(What you are asked to do):
Set down exactly the entries below, beginning at their first line and ending at the line with "11 (398, 920)".

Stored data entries
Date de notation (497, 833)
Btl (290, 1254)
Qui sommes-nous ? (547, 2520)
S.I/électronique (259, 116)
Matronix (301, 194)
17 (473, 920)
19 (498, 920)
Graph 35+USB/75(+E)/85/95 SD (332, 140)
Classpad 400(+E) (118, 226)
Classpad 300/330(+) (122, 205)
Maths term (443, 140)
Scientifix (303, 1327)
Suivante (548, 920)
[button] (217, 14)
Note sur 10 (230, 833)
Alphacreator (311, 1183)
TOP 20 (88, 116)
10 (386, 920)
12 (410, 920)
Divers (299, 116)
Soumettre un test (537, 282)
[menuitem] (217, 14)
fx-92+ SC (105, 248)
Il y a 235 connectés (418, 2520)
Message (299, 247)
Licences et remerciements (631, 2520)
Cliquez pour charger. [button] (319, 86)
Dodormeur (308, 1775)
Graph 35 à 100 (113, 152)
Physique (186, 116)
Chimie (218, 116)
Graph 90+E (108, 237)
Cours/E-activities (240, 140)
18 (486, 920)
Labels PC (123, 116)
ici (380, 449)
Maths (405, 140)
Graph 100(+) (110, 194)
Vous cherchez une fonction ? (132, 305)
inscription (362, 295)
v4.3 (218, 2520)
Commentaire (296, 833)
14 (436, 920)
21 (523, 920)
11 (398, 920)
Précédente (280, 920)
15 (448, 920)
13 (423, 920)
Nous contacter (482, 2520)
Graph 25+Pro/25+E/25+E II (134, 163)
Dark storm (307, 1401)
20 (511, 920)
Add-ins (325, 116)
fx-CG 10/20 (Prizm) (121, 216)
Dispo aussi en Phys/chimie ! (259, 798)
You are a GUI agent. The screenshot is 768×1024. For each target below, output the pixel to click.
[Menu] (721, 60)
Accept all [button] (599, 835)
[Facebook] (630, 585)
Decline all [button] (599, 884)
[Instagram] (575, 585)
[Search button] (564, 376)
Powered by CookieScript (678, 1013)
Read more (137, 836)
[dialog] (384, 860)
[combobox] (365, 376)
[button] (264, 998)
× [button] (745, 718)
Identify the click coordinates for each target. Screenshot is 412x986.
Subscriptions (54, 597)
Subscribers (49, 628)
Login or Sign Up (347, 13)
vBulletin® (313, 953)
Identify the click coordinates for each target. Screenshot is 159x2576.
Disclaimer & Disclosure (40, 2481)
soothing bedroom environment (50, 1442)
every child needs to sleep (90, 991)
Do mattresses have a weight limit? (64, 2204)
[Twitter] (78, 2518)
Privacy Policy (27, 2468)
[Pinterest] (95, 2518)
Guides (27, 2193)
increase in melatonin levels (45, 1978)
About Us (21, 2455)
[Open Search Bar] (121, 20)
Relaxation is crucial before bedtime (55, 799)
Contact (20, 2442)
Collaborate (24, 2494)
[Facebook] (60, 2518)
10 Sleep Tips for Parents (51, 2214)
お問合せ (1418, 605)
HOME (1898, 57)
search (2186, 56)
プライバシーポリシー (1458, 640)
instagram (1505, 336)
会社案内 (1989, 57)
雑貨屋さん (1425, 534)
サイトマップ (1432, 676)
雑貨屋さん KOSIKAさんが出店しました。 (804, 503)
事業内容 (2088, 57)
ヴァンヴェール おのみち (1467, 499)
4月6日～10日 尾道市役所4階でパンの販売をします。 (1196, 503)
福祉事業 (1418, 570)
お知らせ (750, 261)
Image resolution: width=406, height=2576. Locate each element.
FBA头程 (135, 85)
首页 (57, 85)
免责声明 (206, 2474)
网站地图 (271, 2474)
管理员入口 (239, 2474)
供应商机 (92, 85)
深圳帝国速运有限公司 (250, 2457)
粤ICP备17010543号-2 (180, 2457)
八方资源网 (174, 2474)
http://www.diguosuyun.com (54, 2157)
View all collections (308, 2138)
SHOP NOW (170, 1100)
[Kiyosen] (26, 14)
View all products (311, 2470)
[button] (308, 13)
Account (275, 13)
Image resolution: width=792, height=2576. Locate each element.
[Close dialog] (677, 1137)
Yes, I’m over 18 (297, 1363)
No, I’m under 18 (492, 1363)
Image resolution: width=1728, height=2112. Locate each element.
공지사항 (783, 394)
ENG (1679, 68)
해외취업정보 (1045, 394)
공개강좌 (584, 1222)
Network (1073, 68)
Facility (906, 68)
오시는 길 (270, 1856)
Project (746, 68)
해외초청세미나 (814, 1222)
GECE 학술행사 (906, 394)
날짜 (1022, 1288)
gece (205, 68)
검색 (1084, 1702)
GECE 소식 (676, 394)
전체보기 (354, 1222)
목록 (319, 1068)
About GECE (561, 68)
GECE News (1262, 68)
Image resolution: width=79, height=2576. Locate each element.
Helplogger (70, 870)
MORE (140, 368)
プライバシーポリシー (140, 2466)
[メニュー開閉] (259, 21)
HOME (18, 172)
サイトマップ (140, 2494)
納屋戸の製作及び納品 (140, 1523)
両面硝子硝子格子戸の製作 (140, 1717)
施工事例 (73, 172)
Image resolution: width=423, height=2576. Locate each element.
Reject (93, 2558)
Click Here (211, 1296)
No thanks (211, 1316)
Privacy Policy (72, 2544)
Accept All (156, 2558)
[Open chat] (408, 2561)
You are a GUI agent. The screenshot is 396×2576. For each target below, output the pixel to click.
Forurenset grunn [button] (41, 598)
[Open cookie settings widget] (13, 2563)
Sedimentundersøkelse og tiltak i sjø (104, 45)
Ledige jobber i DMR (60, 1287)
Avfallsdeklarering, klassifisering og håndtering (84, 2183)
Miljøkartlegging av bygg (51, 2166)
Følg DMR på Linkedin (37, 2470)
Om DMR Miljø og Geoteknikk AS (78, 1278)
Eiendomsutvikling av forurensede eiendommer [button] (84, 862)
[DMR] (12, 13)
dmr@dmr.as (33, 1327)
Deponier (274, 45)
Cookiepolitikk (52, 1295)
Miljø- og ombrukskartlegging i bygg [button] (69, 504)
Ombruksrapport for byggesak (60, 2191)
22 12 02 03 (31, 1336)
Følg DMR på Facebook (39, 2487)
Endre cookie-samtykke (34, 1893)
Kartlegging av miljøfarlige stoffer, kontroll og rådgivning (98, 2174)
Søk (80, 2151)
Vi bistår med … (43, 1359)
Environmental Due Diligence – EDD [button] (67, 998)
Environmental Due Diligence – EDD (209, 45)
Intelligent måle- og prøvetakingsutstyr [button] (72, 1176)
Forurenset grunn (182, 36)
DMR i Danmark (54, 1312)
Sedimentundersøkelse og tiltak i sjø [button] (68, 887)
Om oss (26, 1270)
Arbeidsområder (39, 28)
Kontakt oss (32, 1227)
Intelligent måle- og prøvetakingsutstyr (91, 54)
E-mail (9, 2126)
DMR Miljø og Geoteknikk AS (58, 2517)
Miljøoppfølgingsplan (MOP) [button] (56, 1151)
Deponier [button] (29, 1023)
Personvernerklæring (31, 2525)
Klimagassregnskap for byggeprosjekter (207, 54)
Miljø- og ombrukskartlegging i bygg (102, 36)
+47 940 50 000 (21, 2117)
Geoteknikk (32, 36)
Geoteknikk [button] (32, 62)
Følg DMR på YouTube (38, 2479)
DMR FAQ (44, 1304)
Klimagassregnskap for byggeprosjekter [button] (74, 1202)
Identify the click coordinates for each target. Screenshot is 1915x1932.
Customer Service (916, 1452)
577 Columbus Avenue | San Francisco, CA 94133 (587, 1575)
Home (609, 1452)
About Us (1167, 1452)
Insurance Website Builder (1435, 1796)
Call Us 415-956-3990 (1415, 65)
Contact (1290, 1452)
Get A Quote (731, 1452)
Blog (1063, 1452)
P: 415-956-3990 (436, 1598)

(Task result):
Date de notation (497, 833)
Btl (290, 1254)
Qui sommes-nous ? (547, 2520)
S.I/électronique (259, 116)
Matronix (301, 194)
17 (473, 920)
19 (498, 920)
Graph 35+USB/75(+E)/85/95 SD (332, 140)
Classpad 400(+E) (118, 226)
Classpad 300/330(+) (122, 205)
Maths term (443, 140)
Scientifix (303, 1327)
Suivante (548, 920)
[button] (217, 14)
Note sur 10 (230, 833)
Alphacreator (311, 1183)
TOP 20 (88, 116)
10 (386, 920)
12 (410, 920)
Divers (299, 116)
Soumettre un test (537, 282)
[menuitem] (217, 14)
fx-92+ SC (105, 248)
Il y a 235 connectés (418, 2520)
Message (299, 247)
Licences et remerciements (631, 2520)
Cliquez pour charger. [button] (319, 86)
Dodormeur (308, 1775)
Graph 35 à 100 (113, 152)
Physique (186, 116)
Chimie (218, 116)
Graph 90+E (108, 237)
Cours/E-activities (240, 140)
18 (486, 920)
Labels PC (123, 116)
ici (380, 449)
Maths (405, 140)
Graph 100(+) (110, 194)
Vous cherchez une fonction ? (132, 305)
inscription (362, 295)
v4.3 (218, 2520)
Commentaire (296, 833)
14 (436, 920)
21 (523, 920)
11 (398, 920)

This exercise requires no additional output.